George Wald was born in New York City on November 8, 1906. The son of immigrant parents, he grew up in a Brooklyn working-class neighborhood. College introduced him to art, classical music, and literature, and he became enamored of them all. He applied to Columbia University for graduate studies in zoology and was accepted. As a graduate student, Wald worked on the visual performance of Drosophila. He found that in many ways fruitfly visual function resembles that of other animals, including man.
Wald assumed his first academic position as tutor in biochemical sciences at Harvard in 1934. He remained at Harvard his entire academic career. Wald’s experiments on the visual pigments were interrupted by World War II, during which time he worked on applied vision research projects for the U.S. Army Board of Engineers. At the conclusion of the war, Wald returned to studying visual pigment molecules. He was joined in this work by two individuals who were to play essential roles in his laboratory until he retired and who themselves became distinguished investigators; Ruth Hubbard joined the laboratory as a graduate student and was eventually to become George’s second wife, and Paul Brown became Wald’s research assistant and long-time co-worker.

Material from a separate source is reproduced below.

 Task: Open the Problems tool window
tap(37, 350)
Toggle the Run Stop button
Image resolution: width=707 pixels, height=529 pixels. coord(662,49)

Lunch in the Wald Laboratory was an event. We took turns buying bread, deli meats, cheese, cookies, and drinks. At 12:30 p.m. we gathered in the lunchroom to be joined by John Edsall, Alex Forbes, Don Griffin, and occasionally Jim Watson, as well as their colleagues and students. George presided and we discussed science, politics, or whatever, and all joined in, from undergraduates like myself to professors emeriti such as Alex Forbes. The discussions were entertaining, provocative, and invariably stimulating.
George was one of Harvard’s best teachers. In 1960 he began his famous course entitled “The Nature of Living Things,” which he taught until his retirement. He started the course with his marvelous “Origin of Life” lecture and the second semester with an “Origin of Death” lecture.
The Vietnam War had a profound effect on Wald and was to lead him away from science. He was one of the signers of an open letter to The New York Times protesting the war in 1965. He won the Nobel Prize in 1967, and that provided him the recognition to speak out effectively on political issues. In 1969 he participated in a teach-in at the Massachusetts Institute of Technology and gave a speech called “A Generation in Search of a Future” that was published in the Boston Globe, The New Yorker and numerous other newspapers and publications. It eventually was translated into over 40 languages and was even released as a phonograph album.
The opening lines of his Nobel Prize lecture typify his approach to science: “I have often had cause to feel that my hands are cleverer than my head. That is a crude way of characterizing the dialectics of experimentation. When it is going well, it is like a quiet conversation with Nature. One asks a question and gets an answer, then one asks the next question and gets the next answer. An experiment is a device to make Nature speak intelligibly. After that, one only has to listen.”